Forget that money makes the world go round. That’s utterly a misconception. Bill Gates? Steve Jobs? Mark Zuckerberg? Of course they’re rich. But they didn’t start their careers with the goal “To have billions of money.” What they did was simply use their talents, their passions. Money came after that.
It’s far better to work because you love doing what you need to do. It’s far better to work if you’re driven by passion, not by money.
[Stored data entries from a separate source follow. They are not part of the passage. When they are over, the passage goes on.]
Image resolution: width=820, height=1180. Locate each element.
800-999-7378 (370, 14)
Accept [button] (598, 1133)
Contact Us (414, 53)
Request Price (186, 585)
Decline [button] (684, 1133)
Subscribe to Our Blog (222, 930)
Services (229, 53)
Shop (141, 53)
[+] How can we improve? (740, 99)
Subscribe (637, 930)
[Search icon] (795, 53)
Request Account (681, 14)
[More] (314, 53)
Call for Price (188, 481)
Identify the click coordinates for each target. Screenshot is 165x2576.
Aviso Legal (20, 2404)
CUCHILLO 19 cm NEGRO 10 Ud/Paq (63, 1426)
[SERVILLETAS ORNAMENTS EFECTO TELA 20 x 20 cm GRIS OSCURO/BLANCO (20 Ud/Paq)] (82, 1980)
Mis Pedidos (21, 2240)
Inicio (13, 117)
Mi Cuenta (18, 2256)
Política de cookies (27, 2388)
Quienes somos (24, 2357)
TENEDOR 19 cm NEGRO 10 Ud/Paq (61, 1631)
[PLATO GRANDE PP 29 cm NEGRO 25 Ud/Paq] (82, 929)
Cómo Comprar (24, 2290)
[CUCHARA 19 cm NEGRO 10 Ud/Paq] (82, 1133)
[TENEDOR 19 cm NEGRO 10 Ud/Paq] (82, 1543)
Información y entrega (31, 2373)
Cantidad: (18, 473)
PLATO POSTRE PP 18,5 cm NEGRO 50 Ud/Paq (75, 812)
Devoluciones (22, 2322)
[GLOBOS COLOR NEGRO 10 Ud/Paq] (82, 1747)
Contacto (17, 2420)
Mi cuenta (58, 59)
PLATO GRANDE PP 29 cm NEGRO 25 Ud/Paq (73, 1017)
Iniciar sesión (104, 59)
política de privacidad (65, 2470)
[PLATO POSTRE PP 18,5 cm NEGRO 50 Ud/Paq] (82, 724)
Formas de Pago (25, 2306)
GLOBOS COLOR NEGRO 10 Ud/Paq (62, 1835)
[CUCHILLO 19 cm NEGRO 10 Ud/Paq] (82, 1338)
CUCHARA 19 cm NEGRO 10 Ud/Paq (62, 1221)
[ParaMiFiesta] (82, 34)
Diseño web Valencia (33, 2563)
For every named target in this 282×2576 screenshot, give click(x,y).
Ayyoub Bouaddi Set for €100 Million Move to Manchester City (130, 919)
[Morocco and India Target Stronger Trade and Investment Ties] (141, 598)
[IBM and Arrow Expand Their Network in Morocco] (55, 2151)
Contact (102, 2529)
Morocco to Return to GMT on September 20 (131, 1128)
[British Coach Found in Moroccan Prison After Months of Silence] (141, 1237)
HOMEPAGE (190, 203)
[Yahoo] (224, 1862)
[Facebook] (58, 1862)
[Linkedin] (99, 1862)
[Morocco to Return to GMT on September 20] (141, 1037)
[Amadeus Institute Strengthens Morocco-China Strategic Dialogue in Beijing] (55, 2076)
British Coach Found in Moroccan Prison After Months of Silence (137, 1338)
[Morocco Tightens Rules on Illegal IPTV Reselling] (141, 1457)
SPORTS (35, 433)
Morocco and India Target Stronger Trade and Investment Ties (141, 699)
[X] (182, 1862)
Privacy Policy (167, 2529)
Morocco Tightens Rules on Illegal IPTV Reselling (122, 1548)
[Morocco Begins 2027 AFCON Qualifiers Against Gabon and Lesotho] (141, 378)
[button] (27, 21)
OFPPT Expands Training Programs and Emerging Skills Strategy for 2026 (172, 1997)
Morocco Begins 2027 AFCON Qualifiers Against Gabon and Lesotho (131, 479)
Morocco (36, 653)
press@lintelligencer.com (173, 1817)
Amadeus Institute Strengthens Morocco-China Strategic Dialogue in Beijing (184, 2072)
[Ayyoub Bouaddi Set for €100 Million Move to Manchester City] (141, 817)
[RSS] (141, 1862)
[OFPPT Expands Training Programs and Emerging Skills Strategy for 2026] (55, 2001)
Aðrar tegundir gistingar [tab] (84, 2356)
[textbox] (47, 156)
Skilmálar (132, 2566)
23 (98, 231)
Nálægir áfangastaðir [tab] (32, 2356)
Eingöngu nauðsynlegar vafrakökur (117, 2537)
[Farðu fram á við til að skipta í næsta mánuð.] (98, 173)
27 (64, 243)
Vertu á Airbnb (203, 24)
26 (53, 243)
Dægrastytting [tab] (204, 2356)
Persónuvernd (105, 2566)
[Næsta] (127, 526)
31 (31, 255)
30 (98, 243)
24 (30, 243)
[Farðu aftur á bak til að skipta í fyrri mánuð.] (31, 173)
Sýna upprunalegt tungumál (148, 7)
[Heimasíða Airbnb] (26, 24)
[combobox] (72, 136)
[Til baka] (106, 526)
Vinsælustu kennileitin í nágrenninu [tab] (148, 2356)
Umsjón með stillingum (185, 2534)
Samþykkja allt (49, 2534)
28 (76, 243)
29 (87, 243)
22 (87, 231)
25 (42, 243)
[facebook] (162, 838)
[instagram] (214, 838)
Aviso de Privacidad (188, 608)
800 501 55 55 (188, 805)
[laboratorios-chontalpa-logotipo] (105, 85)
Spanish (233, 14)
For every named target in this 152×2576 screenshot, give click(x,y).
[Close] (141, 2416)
Money won’t get you anywhere. Money will eat you. Greed will eat you. You’ll be nothing but a slave of money.
via Off the blocks

I totally agree with this. I was listening to some podcast the other day, where the guy was saying how it annoys him that young people these days graduate and all they think about is money money money. When really at that stage of their career they should be more concerned about learning, because when you improve your value and employers want what they see, then the money will start coming in.